Years of looking at the bibliographies of up-and-coming authors have taught me that in the science fiction world, there are three main groupings of markets. The first grouping contains the online mags: Lightspeed, Clarkesworld, Apex, and Strange Horizons. In the second group are the digest mags whose stories hew more closely to core 90s-style humanist SF: Asimov’s and The Magazine of Fantasy and Science Fiction. And the third group holds the remnants of the Golden Age, stories that are more idea- or adventure-driven: Writers of the Future, Analog, Orson Scott Card’s Intergalactic Medicine Show, and the now-closed Jim Baen’s Universe. The fantasy groupings are a little different, but to a large extent, these groupings even hold for those stories.

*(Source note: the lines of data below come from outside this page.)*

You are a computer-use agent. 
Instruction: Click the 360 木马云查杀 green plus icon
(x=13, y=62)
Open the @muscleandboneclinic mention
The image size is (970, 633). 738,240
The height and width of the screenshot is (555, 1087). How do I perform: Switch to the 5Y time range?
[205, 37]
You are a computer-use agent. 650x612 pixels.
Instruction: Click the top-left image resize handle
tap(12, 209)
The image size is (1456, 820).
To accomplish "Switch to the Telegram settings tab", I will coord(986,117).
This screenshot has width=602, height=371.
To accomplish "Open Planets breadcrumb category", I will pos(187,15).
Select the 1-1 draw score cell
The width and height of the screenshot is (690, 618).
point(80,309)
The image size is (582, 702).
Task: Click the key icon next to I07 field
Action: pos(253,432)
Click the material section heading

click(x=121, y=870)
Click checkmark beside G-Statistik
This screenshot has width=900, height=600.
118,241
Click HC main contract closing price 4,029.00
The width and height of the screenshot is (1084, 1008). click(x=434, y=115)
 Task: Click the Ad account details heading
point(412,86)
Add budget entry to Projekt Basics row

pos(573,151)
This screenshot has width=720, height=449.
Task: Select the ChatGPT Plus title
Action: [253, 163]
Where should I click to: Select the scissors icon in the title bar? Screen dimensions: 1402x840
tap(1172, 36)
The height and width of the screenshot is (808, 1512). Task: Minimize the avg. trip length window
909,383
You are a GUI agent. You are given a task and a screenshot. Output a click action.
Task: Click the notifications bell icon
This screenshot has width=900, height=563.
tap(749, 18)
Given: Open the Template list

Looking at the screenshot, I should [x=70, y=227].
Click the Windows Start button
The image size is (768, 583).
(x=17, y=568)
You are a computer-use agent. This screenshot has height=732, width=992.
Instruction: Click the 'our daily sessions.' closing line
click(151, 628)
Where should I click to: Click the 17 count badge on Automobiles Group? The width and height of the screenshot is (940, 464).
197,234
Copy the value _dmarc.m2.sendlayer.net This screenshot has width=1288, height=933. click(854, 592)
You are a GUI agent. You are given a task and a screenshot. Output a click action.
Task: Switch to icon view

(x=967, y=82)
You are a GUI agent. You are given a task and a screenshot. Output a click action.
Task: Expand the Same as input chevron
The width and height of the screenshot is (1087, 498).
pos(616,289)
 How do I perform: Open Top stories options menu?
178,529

Authors can sell novels, hit best-seller lists, and win awards without ever breaking out of their grouping. A good example is Catherynne Valente. She’s a fairly prolific short story writer whose stories are a massive influence on the world of contemporary fantasy and sci-fi, but I don’t think she’s ever published a story in any of the group two or three magazines.
Which really doesn’t mean anything, of course. The three groups differ primarily because they have different audiences. In order to be a successful author, you don’t need to appeal to multiple audiences…you just need to find your audience; and Cat Valente has clearly managed to do that. Or we can look at Ted Chiang, who’s never really published a story in groups one or three. Or Eric James Stone, who hasn’t really published a story in groups one or two (except for a reprint in Apex in 2009).
All I’m really saying is that with this story sale, I’m now a cross-group author. Woot.
This story was at IGMS for 143 days before I queried (about three weeks ago). My query shook loose a revision request (editor Edmund Schubert wanted to see a different ending). Ten days after I submitted the revision, he accepted the story.
This is probably my most-revised story. I polished it up to what I thought was perfection and sent it out (to Apex) about a year ago, and then submitted it to a workshop class (with Nick Mamatas, in Berkeley), where he told me it was too long (and that the ending was bad). I went through it really exhaustively, cutting about a thousand words and polishing it up to perfection again, only to have to do a third round of revision before I could actually sell it.
I’m really happy about this. I’ve done two revision requests before (for Shimmer and Strange Horizons), and after failing to sell the stories, I’d become somewhat cynical about the whole request-for-revision game. But now I suppose my faith in sunshine and love and puppydogs has been restored. It’s also always good to sell to a new market. And this is my tenth pro sale, so I can cross that off my goals list as well. The story should appear in May.